* The problem:
Every record must be copied out exactly.

* Data:
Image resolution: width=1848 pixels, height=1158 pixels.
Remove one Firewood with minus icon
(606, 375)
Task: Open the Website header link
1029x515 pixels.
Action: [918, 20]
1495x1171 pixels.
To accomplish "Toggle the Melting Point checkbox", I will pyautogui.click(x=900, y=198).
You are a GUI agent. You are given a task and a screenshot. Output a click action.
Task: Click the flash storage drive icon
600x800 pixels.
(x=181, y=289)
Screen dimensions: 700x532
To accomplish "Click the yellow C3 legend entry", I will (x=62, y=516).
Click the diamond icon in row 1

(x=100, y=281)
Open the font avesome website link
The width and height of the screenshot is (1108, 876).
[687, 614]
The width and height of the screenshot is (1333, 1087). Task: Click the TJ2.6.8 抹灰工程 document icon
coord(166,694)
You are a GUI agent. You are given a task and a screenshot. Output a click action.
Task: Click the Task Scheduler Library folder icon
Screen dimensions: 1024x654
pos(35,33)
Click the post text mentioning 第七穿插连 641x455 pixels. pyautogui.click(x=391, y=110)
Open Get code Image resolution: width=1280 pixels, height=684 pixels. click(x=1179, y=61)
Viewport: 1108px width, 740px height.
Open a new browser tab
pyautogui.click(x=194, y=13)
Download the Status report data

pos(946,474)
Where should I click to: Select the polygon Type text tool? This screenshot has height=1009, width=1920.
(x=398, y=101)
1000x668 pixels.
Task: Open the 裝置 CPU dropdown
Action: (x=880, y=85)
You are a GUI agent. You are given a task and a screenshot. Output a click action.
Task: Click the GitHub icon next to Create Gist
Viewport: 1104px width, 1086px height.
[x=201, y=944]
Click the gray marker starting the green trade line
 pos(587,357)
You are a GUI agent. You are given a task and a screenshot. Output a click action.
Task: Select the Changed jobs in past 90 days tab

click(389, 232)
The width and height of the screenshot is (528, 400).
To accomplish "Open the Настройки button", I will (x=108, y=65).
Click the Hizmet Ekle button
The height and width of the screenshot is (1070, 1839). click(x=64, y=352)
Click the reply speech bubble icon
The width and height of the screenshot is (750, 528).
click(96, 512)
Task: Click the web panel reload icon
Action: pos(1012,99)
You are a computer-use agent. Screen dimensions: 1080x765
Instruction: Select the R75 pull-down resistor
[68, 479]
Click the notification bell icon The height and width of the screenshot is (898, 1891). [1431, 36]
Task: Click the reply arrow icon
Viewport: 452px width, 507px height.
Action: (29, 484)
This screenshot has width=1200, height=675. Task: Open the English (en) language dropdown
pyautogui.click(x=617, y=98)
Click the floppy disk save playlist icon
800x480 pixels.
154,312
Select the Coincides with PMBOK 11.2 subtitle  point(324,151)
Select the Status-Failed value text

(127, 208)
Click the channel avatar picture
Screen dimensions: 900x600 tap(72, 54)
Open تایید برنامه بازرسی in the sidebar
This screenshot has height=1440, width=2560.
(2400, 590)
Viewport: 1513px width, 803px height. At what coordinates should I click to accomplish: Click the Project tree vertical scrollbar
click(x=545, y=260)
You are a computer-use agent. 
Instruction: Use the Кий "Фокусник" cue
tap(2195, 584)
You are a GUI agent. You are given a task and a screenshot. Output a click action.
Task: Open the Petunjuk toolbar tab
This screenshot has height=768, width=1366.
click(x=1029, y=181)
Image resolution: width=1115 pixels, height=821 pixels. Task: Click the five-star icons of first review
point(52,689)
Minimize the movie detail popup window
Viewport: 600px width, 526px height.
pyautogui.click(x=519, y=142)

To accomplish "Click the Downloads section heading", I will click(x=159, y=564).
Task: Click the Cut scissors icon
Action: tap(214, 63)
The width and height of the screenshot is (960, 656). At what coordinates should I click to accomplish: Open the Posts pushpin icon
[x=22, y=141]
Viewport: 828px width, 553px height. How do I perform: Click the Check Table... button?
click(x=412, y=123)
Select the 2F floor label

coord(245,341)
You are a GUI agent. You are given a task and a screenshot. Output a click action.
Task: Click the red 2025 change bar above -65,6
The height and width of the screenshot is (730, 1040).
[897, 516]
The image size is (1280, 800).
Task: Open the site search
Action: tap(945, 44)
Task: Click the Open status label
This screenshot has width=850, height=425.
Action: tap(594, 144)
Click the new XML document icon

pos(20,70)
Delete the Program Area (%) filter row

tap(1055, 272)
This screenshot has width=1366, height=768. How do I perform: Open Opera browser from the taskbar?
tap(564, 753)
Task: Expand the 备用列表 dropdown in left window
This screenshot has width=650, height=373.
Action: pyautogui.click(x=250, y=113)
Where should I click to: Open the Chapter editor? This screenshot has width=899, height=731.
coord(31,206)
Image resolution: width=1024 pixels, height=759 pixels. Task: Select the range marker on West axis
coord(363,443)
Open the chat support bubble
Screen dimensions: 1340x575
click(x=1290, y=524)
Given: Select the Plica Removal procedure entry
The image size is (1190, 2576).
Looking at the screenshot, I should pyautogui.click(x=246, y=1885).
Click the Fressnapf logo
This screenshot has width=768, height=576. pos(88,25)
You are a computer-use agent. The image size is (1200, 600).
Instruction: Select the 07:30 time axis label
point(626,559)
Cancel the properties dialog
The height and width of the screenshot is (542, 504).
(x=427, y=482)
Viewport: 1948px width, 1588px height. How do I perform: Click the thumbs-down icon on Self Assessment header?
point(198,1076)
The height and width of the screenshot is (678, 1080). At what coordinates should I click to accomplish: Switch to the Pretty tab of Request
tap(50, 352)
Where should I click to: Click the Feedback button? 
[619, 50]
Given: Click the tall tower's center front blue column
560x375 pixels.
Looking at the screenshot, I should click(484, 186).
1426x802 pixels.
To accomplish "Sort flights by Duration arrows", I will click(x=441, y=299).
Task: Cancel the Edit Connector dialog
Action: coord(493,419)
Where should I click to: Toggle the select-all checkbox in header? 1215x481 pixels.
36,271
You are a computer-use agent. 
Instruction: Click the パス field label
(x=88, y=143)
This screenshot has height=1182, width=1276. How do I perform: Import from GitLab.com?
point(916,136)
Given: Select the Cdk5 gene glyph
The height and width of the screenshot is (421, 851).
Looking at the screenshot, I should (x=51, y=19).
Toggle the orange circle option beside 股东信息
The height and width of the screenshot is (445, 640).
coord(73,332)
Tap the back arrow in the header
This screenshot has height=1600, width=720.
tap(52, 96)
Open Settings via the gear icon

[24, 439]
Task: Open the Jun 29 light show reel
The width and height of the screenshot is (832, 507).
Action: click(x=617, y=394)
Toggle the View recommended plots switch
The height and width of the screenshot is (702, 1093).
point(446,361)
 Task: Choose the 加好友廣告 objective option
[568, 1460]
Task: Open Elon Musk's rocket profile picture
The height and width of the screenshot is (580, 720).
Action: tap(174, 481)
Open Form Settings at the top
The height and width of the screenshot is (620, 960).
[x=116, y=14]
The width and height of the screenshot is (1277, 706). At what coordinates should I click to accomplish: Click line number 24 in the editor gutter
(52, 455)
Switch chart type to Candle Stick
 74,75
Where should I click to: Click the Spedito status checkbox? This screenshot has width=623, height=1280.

* Response to the task:
Image resolution: width=1848 pixels, height=1158 pixels.
Remove one Firewood with minus icon
(606, 375)
Task: Open the Website header link
1029x515 pixels.
Action: [918, 20]
1495x1171 pixels.
To accomplish "Toggle the Melting Point checkbox", I will pyautogui.click(x=900, y=198).
You are a GUI agent. You are given a task and a screenshot. Output a click action.
Task: Click the flash storage drive icon
600x800 pixels.
(x=181, y=289)
Screen dimensions: 700x532
To accomplish "Click the yellow C3 legend entry", I will (x=62, y=516).
Click the diamond icon in row 1

(x=100, y=281)
Open the font avesome website link
The width and height of the screenshot is (1108, 876).
[687, 614]
The width and height of the screenshot is (1333, 1087). Task: Click the TJ2.6.8 抹灰工程 document icon
coord(166,694)
You are a GUI agent. You are given a task and a screenshot. Output a click action.
Task: Click the Task Scheduler Library folder icon
Screen dimensions: 1024x654
pos(35,33)
Click the post text mentioning 第七穿插连 641x455 pixels. pyautogui.click(x=391, y=110)
Open Get code Image resolution: width=1280 pixels, height=684 pixels. click(x=1179, y=61)
Viewport: 1108px width, 740px height.
Open a new browser tab
pyautogui.click(x=194, y=13)
Download the Status report data

pos(946,474)
Where should I click to: Select the polygon Type text tool? This screenshot has height=1009, width=1920.
(x=398, y=101)
1000x668 pixels.
Task: Open the 裝置 CPU dropdown
Action: (x=880, y=85)
You are a GUI agent. You are given a task and a screenshot. Output a click action.
Task: Click the GitHub icon next to Create Gist
Viewport: 1104px width, 1086px height.
[x=201, y=944]
Click the gray marker starting the green trade line
 pos(587,357)
You are a GUI agent. You are given a task and a screenshot. Output a click action.
Task: Select the Changed jobs in past 90 days tab

click(389, 232)
The width and height of the screenshot is (528, 400).
To accomplish "Open the Настройки button", I will (x=108, y=65).
Click the Hizmet Ekle button
The height and width of the screenshot is (1070, 1839). click(x=64, y=352)
Click the reply speech bubble icon
The width and height of the screenshot is (750, 528).
click(96, 512)
Task: Click the web panel reload icon
Action: pos(1012,99)
You are a computer-use agent. Screen dimensions: 1080x765
Instruction: Select the R75 pull-down resistor
[68, 479]
Click the notification bell icon The height and width of the screenshot is (898, 1891). [1431, 36]
Task: Click the reply arrow icon
Viewport: 452px width, 507px height.
Action: (29, 484)
This screenshot has width=1200, height=675. Task: Open the English (en) language dropdown
pyautogui.click(x=617, y=98)
Click the floppy disk save playlist icon
800x480 pixels.
154,312
Select the Coincides with PMBOK 11.2 subtitle  point(324,151)
Select the Status-Failed value text

(127, 208)
Click the channel avatar picture
Screen dimensions: 900x600 tap(72, 54)
Open تایید برنامه بازرسی in the sidebar
This screenshot has height=1440, width=2560.
(2400, 590)
Viewport: 1513px width, 803px height. At what coordinates should I click to accomplish: Click the Project tree vertical scrollbar
click(x=545, y=260)
You are a computer-use agent. 
Instruction: Use the Кий "Фокусник" cue
tap(2195, 584)
You are a GUI agent. You are given a task and a screenshot. Output a click action.
Task: Open the Petunjuk toolbar tab
This screenshot has height=768, width=1366.
click(x=1029, y=181)
Image resolution: width=1115 pixels, height=821 pixels. Task: Click the five-star icons of first review
point(52,689)
Minimize the movie detail popup window
Viewport: 600px width, 526px height.
pyautogui.click(x=519, y=142)

To accomplish "Click the Downloads section heading", I will click(x=159, y=564).
Task: Click the Cut scissors icon
Action: tap(214, 63)
The width and height of the screenshot is (960, 656). At what coordinates should I click to accomplish: Open the Posts pushpin icon
[x=22, y=141]
Viewport: 828px width, 553px height. How do I perform: Click the Check Table... button?
click(x=412, y=123)
Select the 2F floor label

coord(245,341)
You are a GUI agent. You are given a task and a screenshot. Output a click action.
Task: Click the red 2025 change bar above -65,6
The height and width of the screenshot is (730, 1040).
[897, 516]
The image size is (1280, 800).
Task: Open the site search
Action: tap(945, 44)
Task: Click the Open status label
This screenshot has width=850, height=425.
Action: tap(594, 144)
Click the new XML document icon

pos(20,70)
Delete the Program Area (%) filter row

tap(1055, 272)
This screenshot has width=1366, height=768. How do I perform: Open Opera browser from the taskbar?
tap(564, 753)
Task: Expand the 备用列表 dropdown in left window
This screenshot has width=650, height=373.
Action: pyautogui.click(x=250, y=113)
Where should I click to: Open the Chapter editor? This screenshot has width=899, height=731.
coord(31,206)
Image resolution: width=1024 pixels, height=759 pixels. Task: Select the range marker on West axis
coord(363,443)
Open the chat support bubble
Screen dimensions: 1340x575
click(x=1290, y=524)
Given: Select the Plica Removal procedure entry
The image size is (1190, 2576).
Looking at the screenshot, I should pyautogui.click(x=246, y=1885).
Click the Fressnapf logo
This screenshot has width=768, height=576. pos(88,25)
You are a computer-use agent. The image size is (1200, 600).
Instruction: Select the 07:30 time axis label
point(626,559)
Cancel the properties dialog
The height and width of the screenshot is (542, 504).
(x=427, y=482)
Viewport: 1948px width, 1588px height. How do I perform: Click the thumbs-down icon on Self Assessment header?
point(198,1076)
The height and width of the screenshot is (678, 1080). At what coordinates should I click to accomplish: Switch to the Pretty tab of Request
tap(50, 352)
Where should I click to: Click the Feedback button? 
[619, 50]
Given: Click the tall tower's center front blue column
560x375 pixels.
Looking at the screenshot, I should click(484, 186).
1426x802 pixels.
To accomplish "Sort flights by Duration arrows", I will click(x=441, y=299).
Task: Cancel the Edit Connector dialog
Action: coord(493,419)
Where should I click to: Toggle the select-all checkbox in header? 1215x481 pixels.
36,271
You are a computer-use agent. 
Instruction: Click the パス field label
(x=88, y=143)
This screenshot has height=1182, width=1276. How do I perform: Import from GitLab.com?
point(916,136)
Given: Select the Cdk5 gene glyph
The height and width of the screenshot is (421, 851).
Looking at the screenshot, I should (x=51, y=19).
Toggle the orange circle option beside 股东信息
The height and width of the screenshot is (445, 640).
coord(73,332)
Tap the back arrow in the header
This screenshot has height=1600, width=720.
tap(52, 96)
Open Settings via the gear icon

[24, 439]
Task: Open the Jun 29 light show reel
The width and height of the screenshot is (832, 507).
Action: click(x=617, y=394)
Toggle the View recommended plots switch
The height and width of the screenshot is (702, 1093).
point(446,361)
 Task: Choose the 加好友廣告 objective option
[568, 1460]
Task: Open Elon Musk's rocket profile picture
The height and width of the screenshot is (580, 720).
Action: tap(174, 481)
Open Form Settings at the top
The height and width of the screenshot is (620, 960).
[x=116, y=14]
The width and height of the screenshot is (1277, 706). At what coordinates should I click to accomplish: Click line number 24 in the editor gutter
(52, 455)
Switch chart type to Candle Stick
 74,75
Where should I click to: Click the Spedito status checkbox? This screenshot has width=623, height=1280.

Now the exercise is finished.